▶ **Dataset records**
* * *

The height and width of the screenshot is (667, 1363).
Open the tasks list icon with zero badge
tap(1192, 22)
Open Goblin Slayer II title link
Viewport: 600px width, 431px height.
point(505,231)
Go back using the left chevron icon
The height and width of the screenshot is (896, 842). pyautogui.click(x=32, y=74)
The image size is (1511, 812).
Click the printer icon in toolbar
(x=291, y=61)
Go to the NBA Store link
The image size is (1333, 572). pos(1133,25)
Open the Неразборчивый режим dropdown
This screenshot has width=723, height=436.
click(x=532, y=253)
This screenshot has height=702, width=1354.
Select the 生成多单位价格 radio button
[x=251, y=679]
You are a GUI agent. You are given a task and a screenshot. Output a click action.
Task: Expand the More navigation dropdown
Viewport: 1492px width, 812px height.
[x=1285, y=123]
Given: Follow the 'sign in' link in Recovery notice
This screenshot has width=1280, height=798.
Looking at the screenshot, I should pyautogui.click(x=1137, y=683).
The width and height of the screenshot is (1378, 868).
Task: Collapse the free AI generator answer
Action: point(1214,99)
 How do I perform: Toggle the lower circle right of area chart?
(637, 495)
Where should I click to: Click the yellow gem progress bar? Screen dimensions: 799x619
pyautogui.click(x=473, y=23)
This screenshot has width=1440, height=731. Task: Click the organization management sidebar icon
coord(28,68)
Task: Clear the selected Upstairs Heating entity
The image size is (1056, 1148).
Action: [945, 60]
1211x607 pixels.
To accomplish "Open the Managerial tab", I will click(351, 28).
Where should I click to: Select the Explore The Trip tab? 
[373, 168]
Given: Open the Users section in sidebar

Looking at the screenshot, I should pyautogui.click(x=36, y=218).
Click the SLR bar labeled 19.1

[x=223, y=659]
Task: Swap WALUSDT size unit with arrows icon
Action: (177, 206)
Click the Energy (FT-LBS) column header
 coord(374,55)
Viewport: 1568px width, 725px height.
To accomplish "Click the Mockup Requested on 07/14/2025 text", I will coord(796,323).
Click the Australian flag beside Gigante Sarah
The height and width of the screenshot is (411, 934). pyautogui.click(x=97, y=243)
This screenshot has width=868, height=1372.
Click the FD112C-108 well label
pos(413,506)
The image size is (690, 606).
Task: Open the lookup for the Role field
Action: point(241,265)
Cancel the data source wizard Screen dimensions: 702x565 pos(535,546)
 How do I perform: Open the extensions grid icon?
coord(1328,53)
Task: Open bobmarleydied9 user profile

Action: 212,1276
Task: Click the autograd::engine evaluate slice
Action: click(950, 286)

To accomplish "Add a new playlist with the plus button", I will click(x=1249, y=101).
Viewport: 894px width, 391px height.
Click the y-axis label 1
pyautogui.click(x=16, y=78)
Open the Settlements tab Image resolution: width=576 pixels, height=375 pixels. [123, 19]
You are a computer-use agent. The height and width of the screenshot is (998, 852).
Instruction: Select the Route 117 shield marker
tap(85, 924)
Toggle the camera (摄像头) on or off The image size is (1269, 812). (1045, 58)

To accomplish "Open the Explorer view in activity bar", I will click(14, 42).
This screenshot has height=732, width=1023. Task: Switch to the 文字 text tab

* * *

▶ **TASK INSTRUCTIONS**
Each line holding the word "accomplish" must be copied from the data.

▶ **RESPONSE FOR THIS EXERCISE**
To accomplish "Open the Managerial tab", I will click(351, 28).
To accomplish "Click the Mockup Requested on 07/14/2025 text", I will coord(796,323).
To accomplish "Add a new playlist with the plus button", I will click(x=1249, y=101).
To accomplish "Open the Explorer view in activity bar", I will click(14, 42).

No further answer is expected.